Teacher training was hard for me today. I was already moody (although getting an entire train car from Chicago to Division was pretty neat). I got to the stuido later than usual and ended up way in the back when I usually sit in the front. I don’t like sitting in the back. It makes me tired and I feel less connected. I feel like I’m lost in the shuffle. I had different teaching partners which was nice, but I did miss Christine. I was fatigued and I just could NOT get on track with the teaching practice! I know I’m new and I can’t expect to be perfect (heck, even teachers with many years of experience mess up sometimes!), but today I felt like it was especially awkward.
I know what was weird for me. Today, I actually taught a small group (OK, two people) instead of just one. I got all discombobulated because:
1.) I was teaching some poses I’d never taught before. (Although that never tripped me up quite as much as it did today.)
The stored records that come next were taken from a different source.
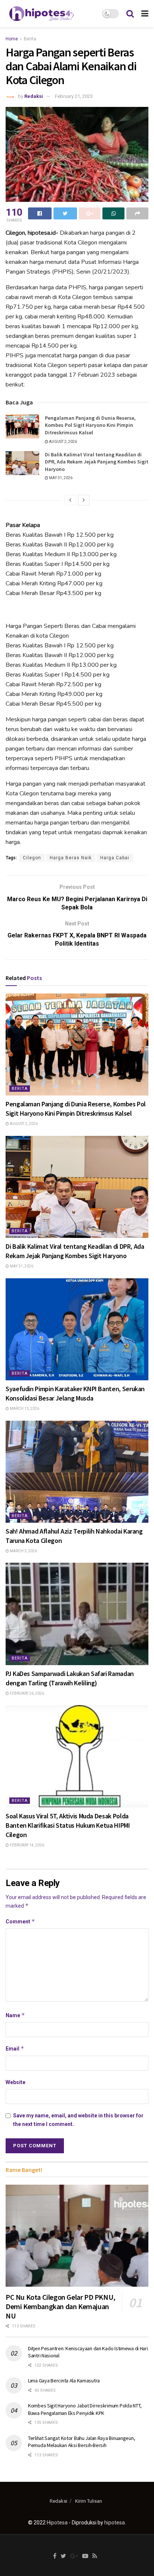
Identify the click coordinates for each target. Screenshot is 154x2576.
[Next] (83, 500)
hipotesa (114, 2523)
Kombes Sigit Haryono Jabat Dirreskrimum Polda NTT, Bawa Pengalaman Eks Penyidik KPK (85, 2409)
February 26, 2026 (26, 1693)
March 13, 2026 (24, 1408)
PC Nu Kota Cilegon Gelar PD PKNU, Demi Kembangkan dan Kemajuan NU (61, 2306)
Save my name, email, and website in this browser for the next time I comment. (78, 2120)
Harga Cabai (114, 857)
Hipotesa (57, 2523)
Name (15, 2015)
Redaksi (33, 96)
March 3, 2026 (23, 1551)
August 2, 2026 (62, 442)
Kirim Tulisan (88, 2501)
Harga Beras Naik (71, 857)
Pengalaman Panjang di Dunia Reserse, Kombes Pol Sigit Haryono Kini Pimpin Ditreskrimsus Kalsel (90, 425)
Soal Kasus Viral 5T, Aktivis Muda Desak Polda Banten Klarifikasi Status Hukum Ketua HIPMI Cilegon (68, 1825)
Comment (20, 1921)
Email (15, 2048)
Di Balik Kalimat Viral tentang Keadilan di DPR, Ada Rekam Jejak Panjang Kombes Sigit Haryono (96, 461)
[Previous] (70, 500)
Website (15, 2082)
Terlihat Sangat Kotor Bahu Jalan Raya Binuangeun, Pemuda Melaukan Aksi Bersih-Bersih (81, 2442)
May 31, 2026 (60, 478)
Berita (30, 38)
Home (12, 38)
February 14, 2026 (26, 1845)
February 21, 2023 (74, 96)
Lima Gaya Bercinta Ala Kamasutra (64, 2380)
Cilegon (32, 857)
2.) It was WEIRD telling people to do moves and having them silently do them. I got all insecure like “Oh my God, I hope they don’t think I’m dumb. Oh God, what comes next? I can’t remember! Where are my notes? AH HELP! Oh boy, I am doing terribly at this!”
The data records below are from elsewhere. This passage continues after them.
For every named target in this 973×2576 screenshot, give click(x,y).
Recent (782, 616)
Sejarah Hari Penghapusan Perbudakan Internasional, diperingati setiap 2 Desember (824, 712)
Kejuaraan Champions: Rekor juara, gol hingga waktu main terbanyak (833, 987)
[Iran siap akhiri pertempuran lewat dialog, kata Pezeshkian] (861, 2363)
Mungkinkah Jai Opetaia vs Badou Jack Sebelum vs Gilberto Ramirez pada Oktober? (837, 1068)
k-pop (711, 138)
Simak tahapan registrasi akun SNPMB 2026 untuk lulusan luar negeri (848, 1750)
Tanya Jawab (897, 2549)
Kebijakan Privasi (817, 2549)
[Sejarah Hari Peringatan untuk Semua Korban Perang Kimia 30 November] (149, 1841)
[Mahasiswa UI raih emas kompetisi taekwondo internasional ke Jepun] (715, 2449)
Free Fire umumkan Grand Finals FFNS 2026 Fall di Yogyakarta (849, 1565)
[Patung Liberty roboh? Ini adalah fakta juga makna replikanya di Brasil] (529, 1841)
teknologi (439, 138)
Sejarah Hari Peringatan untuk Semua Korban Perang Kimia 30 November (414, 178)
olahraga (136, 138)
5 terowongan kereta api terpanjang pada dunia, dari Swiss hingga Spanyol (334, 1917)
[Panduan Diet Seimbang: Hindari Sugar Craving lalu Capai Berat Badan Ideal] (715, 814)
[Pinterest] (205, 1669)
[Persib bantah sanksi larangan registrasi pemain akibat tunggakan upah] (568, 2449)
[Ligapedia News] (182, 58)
How in the world do I get over that feeling? I guess I have 12 months to figure it out.
And then there is the food. We talk a LOT about food every week, and part of the curriculum is to watch Supersize Me and Food, Inc. You know who’s thrilled about that? Adam. (Not really.) He already knows I have food issues, he already knows how hard it is to keep me fed. I’m pretty sure this journey is going to be a challenge when it comes to eating. It already is in some aspects. So the thought of dealing with *that* is making me tired.
And all the racism stuff. My head aches from everything that’s been going on. Like the Hunger Games. The number of people upset that some of the characters in the movie AND book were black is sad and disturbing (because hello, can’t they read?), but not necessarily shocking for me. Yeah, it bothers me, but honestly, I’m used to being part of a world where some people think I am less than and will do everything in their power to make sure I stay that way. The attitudes of some people, and their vehement denial about life in this country for minorities don’t surprise me, but their absolute unwillingness to open their minds just the tiniest amount so they can listen and learn instead of trying to point the finger and place blame on others really bugs me. I have a lot of things to say about it, but I think I’ll save it for another post. Not in the mood to get too deep tonight.
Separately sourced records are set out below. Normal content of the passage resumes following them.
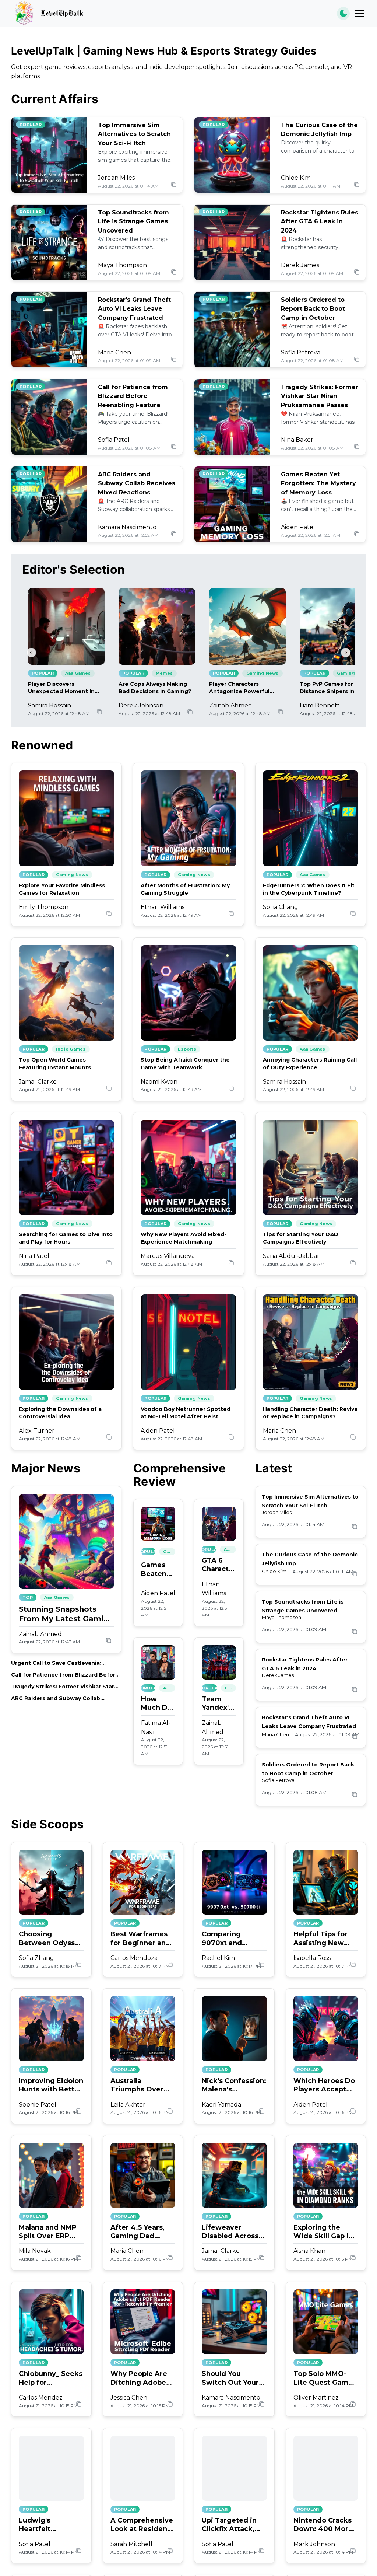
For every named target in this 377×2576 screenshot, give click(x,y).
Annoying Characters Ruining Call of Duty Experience (310, 1063)
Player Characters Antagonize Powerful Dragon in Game (239, 688)
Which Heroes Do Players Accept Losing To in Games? (324, 2085)
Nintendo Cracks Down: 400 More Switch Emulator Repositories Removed (323, 2525)
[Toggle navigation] (359, 13)
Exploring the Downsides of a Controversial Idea (60, 1413)
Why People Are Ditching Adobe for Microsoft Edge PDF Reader (141, 2378)
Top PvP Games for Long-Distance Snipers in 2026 (335, 688)
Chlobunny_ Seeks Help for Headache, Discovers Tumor (50, 2378)
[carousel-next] (345, 652)
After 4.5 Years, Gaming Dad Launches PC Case (142, 2232)
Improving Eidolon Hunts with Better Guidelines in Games (51, 2085)
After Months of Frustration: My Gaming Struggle (185, 889)
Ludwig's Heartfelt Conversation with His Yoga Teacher (51, 2525)
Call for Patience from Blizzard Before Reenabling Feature (133, 396)
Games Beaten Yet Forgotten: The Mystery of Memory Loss (318, 483)
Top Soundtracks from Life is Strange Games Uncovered (133, 221)
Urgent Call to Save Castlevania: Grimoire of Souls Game (56, 1663)
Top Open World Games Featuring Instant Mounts (55, 1063)
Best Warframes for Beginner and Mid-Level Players (141, 1938)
I know what I need. I need some sun combined with warmer temps, hugs from Aidan (coming Friday YAY!), and a massage. A good sleep (without wailing cats, loud sexing neighbors, an overactive bladder, and random people pounding with hammers to wake me up) would be nice, too (but that’s not going to happen).
At least tomorrow I will see family, eat sushi, and make some $$. Oh and it’s payday. Woohoo!